- **PASSAGE PROVIDED**:
>> BEGIN

By Corran, posted 13/05/20
With social distancing set to continue for some time, the welfare team at SHRUB Coop have some tips to share to help take care of yourself.
For many of us, lockdown is a completely alien experience, unlike anything we’ve ever experienced before. It’s a difficult time - not being able to see our loved ones, many of us not being able to go to work, or no longer having a job at all. I for one know how easy it can be in these circumstances to let your wellbeing slide. However, that makes it all the more important to look after our mental health, as well as physical. The welfare team here at the SHRUB Coop has put together a few tips to help you make lockdown a little kinder on our wellbeing.

>> END

- **DIRECTIONS**:
1 > Rewrite the part of the lockdown wellbeing post that opens with the words "By Corran, posted" and closes with "care of yourself.", replacing "welfare team" with "support team".
2 > Who posted the lockdown wellbeing post, and on what date?
3 > List the hardships of lockdown that the lockdown wellbeing post names as making it a difficult time.

- **PROVIDED INFORMATION**:
>> BEGIN

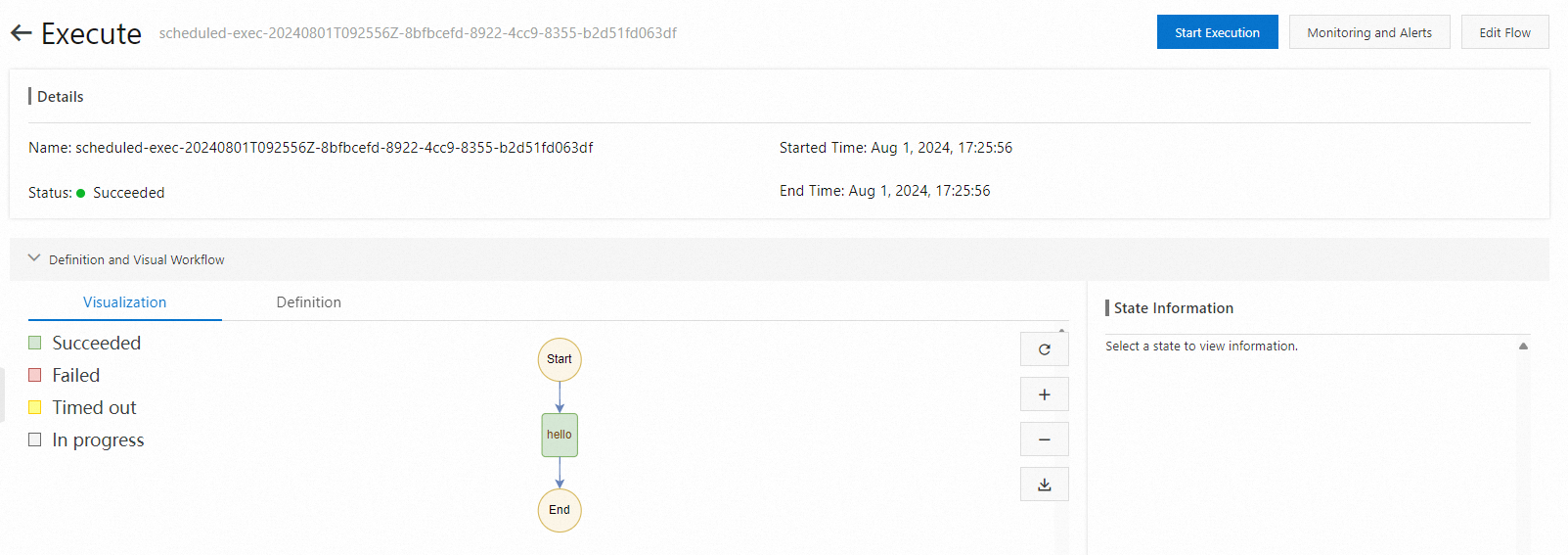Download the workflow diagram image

>> END
>> BEGIN

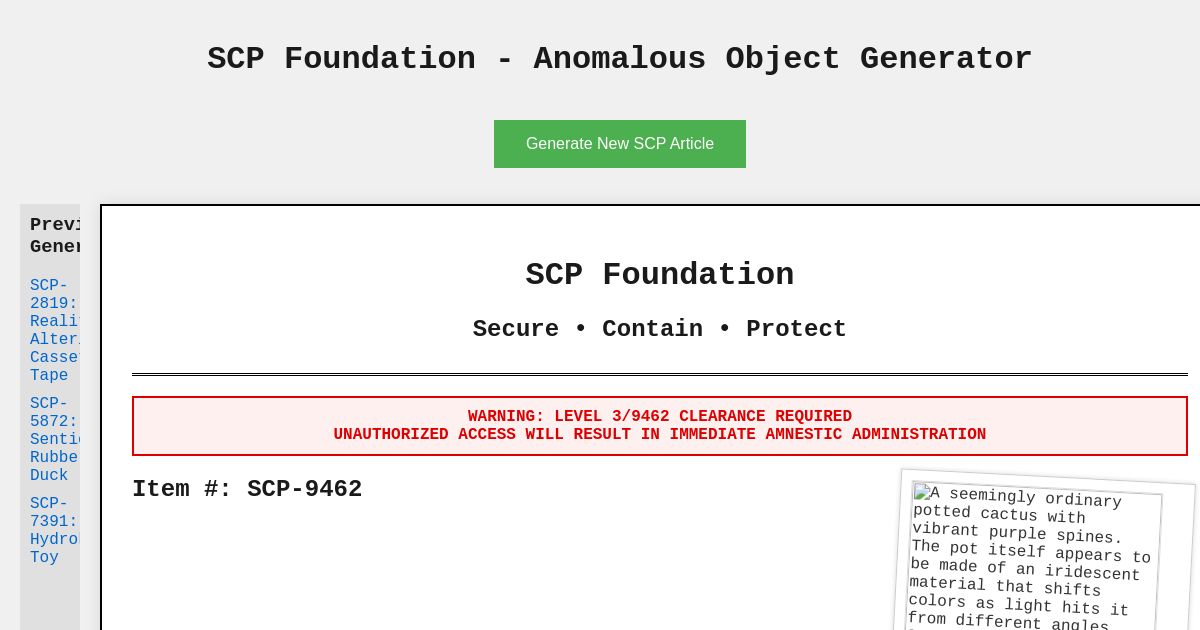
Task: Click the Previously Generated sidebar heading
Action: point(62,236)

>> END
>> BEGIN

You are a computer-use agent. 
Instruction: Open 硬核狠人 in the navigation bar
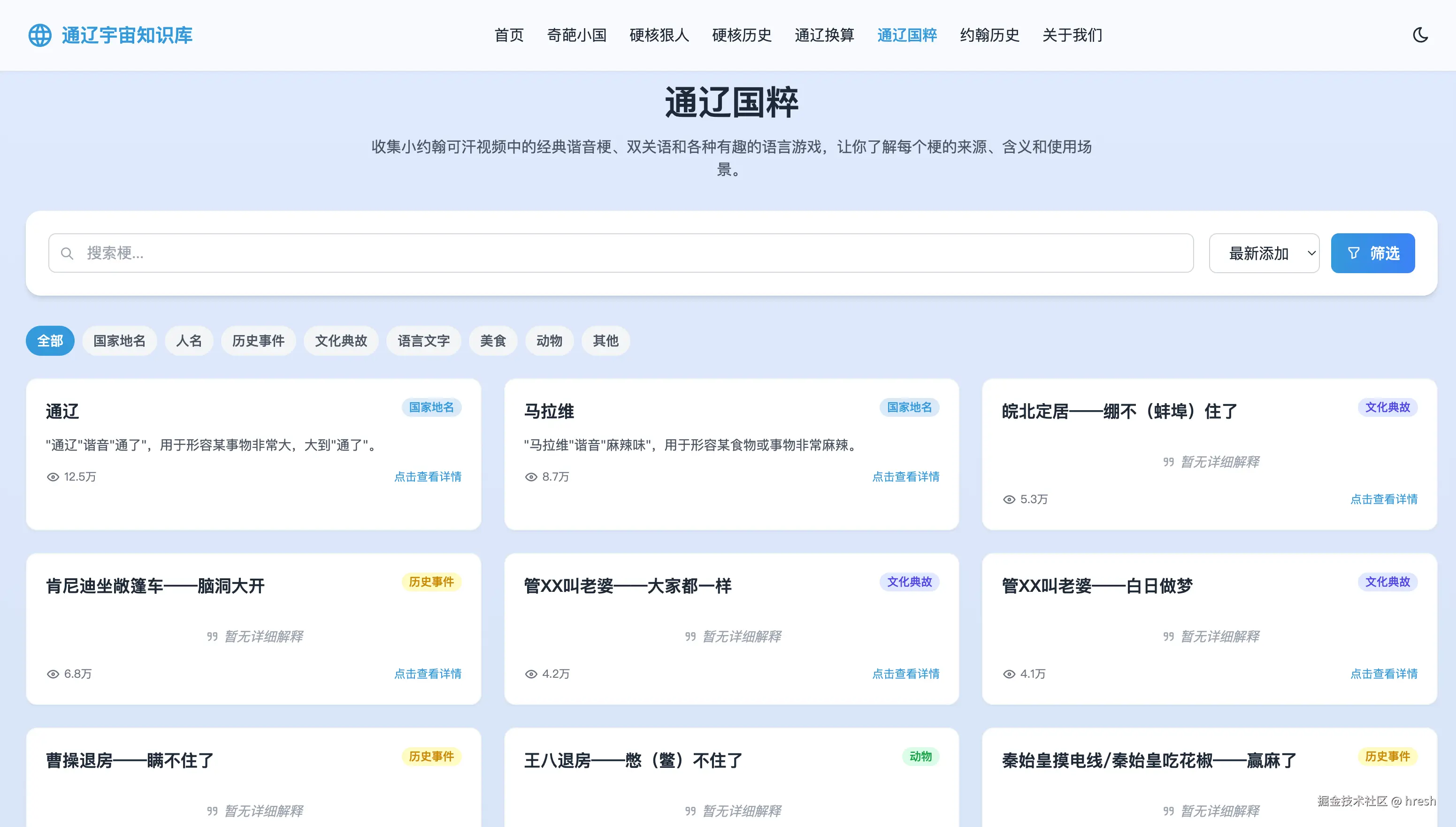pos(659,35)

>> END

- **THE ANSWERS**:
1 >
By Corran, posted 13/05/20
With social distancing set to continue for some time, the support team at SHRUB Coop have some tips to share to help take care of yourself.

2 > Corran posted it on 13/05/20.

3 >
- Not being able to see our loved ones
- Not being able to go to work
- No longer having a job at all